Bruised by Tory gains, Corbyn concedes huge challenge lies ahead
JEREMY Corbyn has said Labour faces a challenge on a “historic scale” if it is to regain power in the general election on June 8, after the party suffered heavy losses in local council polls.
The Conservatives made sweeping advances across the UK, gaining more than 500 councillors, winning tightly-fought battles for elected mayors in the West Midlands and Tees Valley, and forcing Labour into third place in its former stronghold of Scotland.
The emphatic victories, fuelled by a collapse in the Ukip vote as anti-EU supporters flocked back to the Tories, set the scene for a substantial increase in Theresa May’s House of Commons majority if repeated in June.
The Prime Minister sought to fight any complacency in Tory ranks, insisting she was “taking nothing for granted”.
Labour tried to play down the significance of a bruising set of results which saw it forfeit more than 300 council seats, lose control of Glasgow for the first time in around 40 years and suffer re- verses in Welsh strongholds. Mr Corbyn described the results as “mixed” and insisted they were “closing the gap” on the Conservatives, but acknowledged they faced a huge challenge.

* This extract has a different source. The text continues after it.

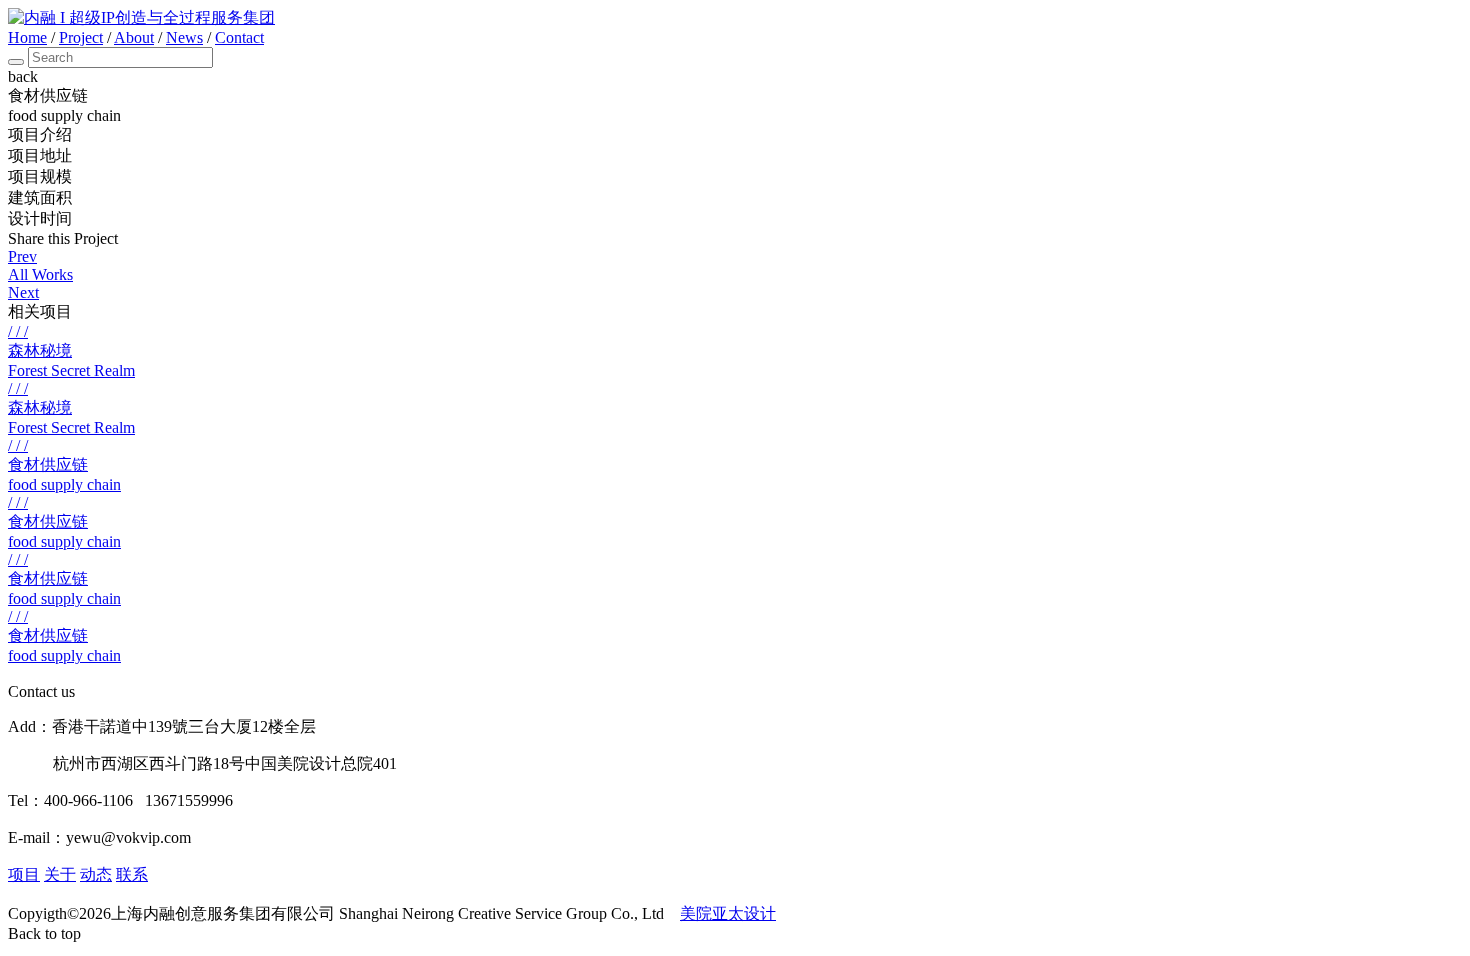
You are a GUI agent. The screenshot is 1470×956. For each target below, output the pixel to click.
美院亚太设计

Liberal Democrats had a mixed election, failing to break through against the Tories in the south-west England battleground but making advances in some general election target seats like Eastleigh and Wells.
As Ukip shed 109 councillors while holding a solitary seat in Lancashire, leader Paul Nuttall said the party was “a victim of its own success” over Brexit.
But the results sparked a furious reaction from the party’s former donor Arron Banks, who said Ukip was “finished as an electoral force” under its current leadership and needed “a strategic bullet to the back of the head”.